This story isn't actually about Greece, but it begins there.
After the country went functionally bankrupt a few years ago, the solutions
proposed by its creditors (mostly European banks and governments) included
the impoverishment of its current citizens through cutbacks in wages and pensions,
the impoverishment of its future citizens through the borrowing of even more
money from the IMF and European Central Bank, and the sale of major state-owned
assets to foreign companies to raise cash with which to make upcoming loan
payments.
Greek voters, not surprisingly, responded by electing socialists who promised
not to do any of those things. But apparently this didn't work. Newsweek reports
that the privatization program, after a brief pause, is back in high gear:
Foreign corporations from countries including Germany, China and Russia
are lining up to buy Greek state assets as the country struggles to pay its
European creditors.
The sell-off includes major parts of Greece's infrastructure such as airports,
ports, motorways and utilities., The website of the agency leading the government's
privatisation drive details a host of real estate ready to be sold off, with
deals listed as either 'in progress', 'rolling ahead' or 'completed'.
The move marks a U-turn from the ruling Left-wing Syriza party, who had
previously resisted the privatisation programme imposed as part of the conditions
attached to Greece's €245bn bailout from the so-called troika of the
IMF, European Central Bank (ECB) and European Commission.
Notable deals on the table as part of the privatisation drive include the
purchase of 51% of Greece's largest port to the China Ocean Shipping Company
(COSCO) and a slew of airports popular with tourists to German transport
company Fraport AG.
Other assets listed include the 670km Egnatia Motorway which crosses over
Northern Greece, million dollar properties in New York, Washington and Belgrade,
thermal springs, and and a former US Air Force base in Heraklion, Crete.
Another major sale which is pushing ahead is that 14 of Greece's 37 regional
airports which include those on popular holiday islands Kos, Mykonos and
Corfu. Fraport AG, a German transport company have offered €1.2 billion
for the airports' lease and a sale is expected to go through by the end of
this month. Fraport made the offer with Greek energy firm Copelouzos owned
by entrepreneur Christos Copelouzos.
Another German company, Deutsche Invest Equity Partners, is in the final
eight companies who have qualified for the next phase of the tender process
for the acquisition of a 67% stake of Thessaloniki Port, the second largest
in Greece. Taiped says that Germany, who are currently leading discussions
with Greece for a new deal, are key investors. "With the airports, the most
important thing after the price was having experience and Fraport had it," she
said.
Among the other seven companies also bidding for the Thessaloniki Port is
the billion-dollar British P&O Steam Navigation Company, Russian train
operator Russian Railways, and International Container Terminal Services,
a port management company established by Filipino businessman Enrique K Razon
who has a personal wealth of $5.2 billion.
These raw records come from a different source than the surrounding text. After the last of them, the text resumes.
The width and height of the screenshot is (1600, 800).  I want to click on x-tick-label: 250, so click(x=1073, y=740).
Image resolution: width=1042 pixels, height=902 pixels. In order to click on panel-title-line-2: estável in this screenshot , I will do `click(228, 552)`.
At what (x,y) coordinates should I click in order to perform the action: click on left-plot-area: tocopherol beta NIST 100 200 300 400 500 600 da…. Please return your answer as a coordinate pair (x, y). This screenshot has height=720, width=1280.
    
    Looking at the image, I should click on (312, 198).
Foreign investment is of course common around the world and is generally seen
as a good thing. Americans mostly like it, for instance, when Japanese investors
bid up shares of US companies or Chinese expats pay above asking price for
Manhattan apartments. With only a few exceptions we take the money and don't
look back.
But there must be a limit, a point where foreign interests own so much of
a country that they call the shots and the locals become in effect their serfs.
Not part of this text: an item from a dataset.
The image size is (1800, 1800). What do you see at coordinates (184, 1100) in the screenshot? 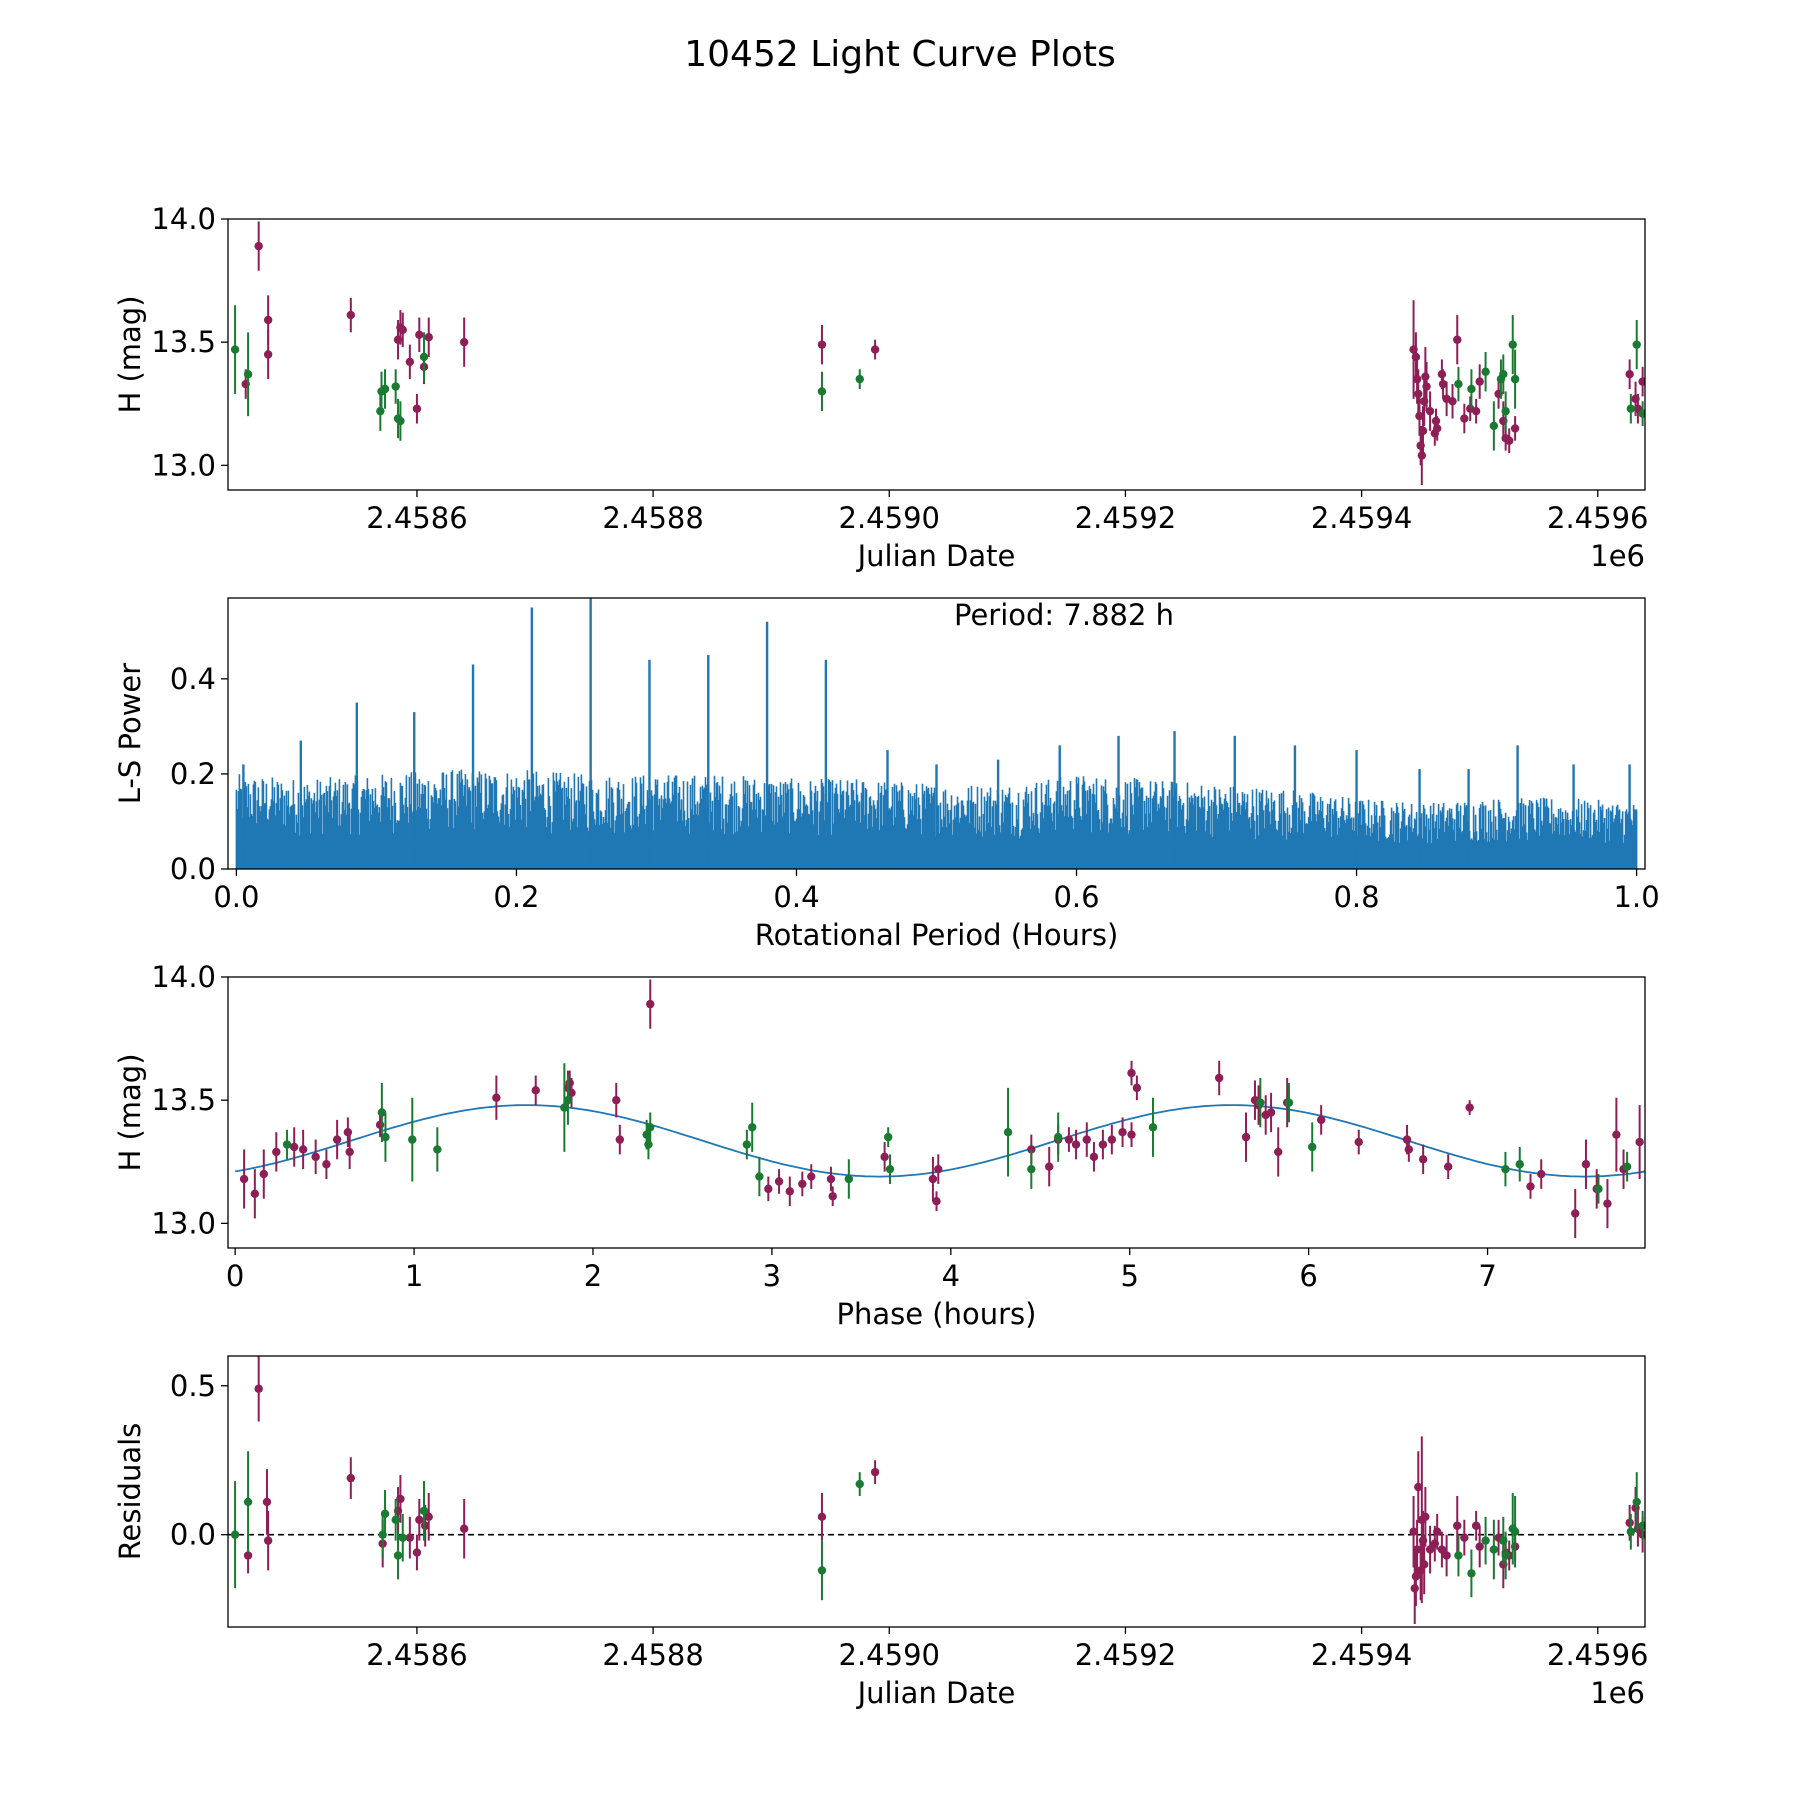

Greece might be the test case that shows us where that point is, while helping
to answer three other questions:
- How much of what's happening today is part of a larger process in which
less-developed countries are in effect tricked into borrowing unmanageable
amounts of money and then looted by their creditors?
- Will Italy, Spain and Portugal suffer the same fate after Greece is fully
looted?
- Are middle-class US families becoming Greece in microcosm, tricked into
borrowing for college tuition, cars and houses and then forever obligated
to send huge chunks of future earnings to their creditors? That the same
dynamic is operating on both national and individual scales -- and that the
beneficiaries in each case are the same big banks -- is curious indeed.